### YOUR INSTRUCTIONS:
Repeat, exactly and alone, every line from the line that contains "Where should I click to: Expand" to the end of the entries.

### Stored data entries:
=-=-=

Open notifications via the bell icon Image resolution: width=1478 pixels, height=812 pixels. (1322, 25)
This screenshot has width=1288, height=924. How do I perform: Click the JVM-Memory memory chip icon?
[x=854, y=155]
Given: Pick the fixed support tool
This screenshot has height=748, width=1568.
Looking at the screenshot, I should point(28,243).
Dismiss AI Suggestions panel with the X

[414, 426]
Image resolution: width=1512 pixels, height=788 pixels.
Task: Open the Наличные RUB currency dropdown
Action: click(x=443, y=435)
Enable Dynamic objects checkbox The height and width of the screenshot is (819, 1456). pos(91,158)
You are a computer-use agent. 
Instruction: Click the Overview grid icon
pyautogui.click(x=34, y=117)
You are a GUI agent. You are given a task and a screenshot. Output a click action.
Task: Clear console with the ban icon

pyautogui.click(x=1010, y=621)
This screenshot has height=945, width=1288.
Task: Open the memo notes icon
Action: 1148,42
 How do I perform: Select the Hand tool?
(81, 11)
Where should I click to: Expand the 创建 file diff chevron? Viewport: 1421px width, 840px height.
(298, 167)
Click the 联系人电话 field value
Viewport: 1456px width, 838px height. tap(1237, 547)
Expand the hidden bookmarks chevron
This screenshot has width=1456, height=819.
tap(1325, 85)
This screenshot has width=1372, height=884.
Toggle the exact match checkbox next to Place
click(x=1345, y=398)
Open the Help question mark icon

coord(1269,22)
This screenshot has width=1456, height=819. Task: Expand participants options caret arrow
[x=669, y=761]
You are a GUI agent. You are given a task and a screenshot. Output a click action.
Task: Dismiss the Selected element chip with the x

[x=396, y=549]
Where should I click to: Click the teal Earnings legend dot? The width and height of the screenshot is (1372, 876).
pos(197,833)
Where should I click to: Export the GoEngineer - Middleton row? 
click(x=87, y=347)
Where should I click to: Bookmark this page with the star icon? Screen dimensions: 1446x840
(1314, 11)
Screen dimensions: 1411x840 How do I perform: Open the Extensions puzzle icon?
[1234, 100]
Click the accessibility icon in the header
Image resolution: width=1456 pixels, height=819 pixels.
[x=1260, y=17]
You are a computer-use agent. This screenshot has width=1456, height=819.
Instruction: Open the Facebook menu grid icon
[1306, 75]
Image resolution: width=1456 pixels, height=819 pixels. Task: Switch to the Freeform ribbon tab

=-=-=

### RESPONSE AREA:
Where should I click to: Expand the 创建 file diff chevron? Viewport: 1421px width, 840px height.
(298, 167)
Click the 联系人电话 field value
Viewport: 1456px width, 838px height. tap(1237, 547)
Expand the hidden bookmarks chevron
This screenshot has width=1456, height=819.
tap(1325, 85)
This screenshot has width=1372, height=884.
Toggle the exact match checkbox next to Place
click(x=1345, y=398)
Open the Help question mark icon

coord(1269,22)
This screenshot has width=1456, height=819. Task: Expand participants options caret arrow
[x=669, y=761]
You are a GUI agent. You are given a task and a screenshot. Output a click action.
Task: Dismiss the Selected element chip with the x

[x=396, y=549]
Where should I click to: Click the teal Earnings legend dot? The width and height of the screenshot is (1372, 876).
pos(197,833)
Where should I click to: Export the GoEngineer - Middleton row? 
click(x=87, y=347)
Where should I click to: Bookmark this page with the star icon? Screen dimensions: 1446x840
(1314, 11)
Screen dimensions: 1411x840 How do I perform: Open the Extensions puzzle icon?
[1234, 100]
Click the accessibility icon in the header
Image resolution: width=1456 pixels, height=819 pixels.
[x=1260, y=17]
You are a computer-use agent. This screenshot has width=1456, height=819.
Instruction: Open the Facebook menu grid icon
[1306, 75]
Image resolution: width=1456 pixels, height=819 pixels. Task: Switch to the Freeform ribbon tab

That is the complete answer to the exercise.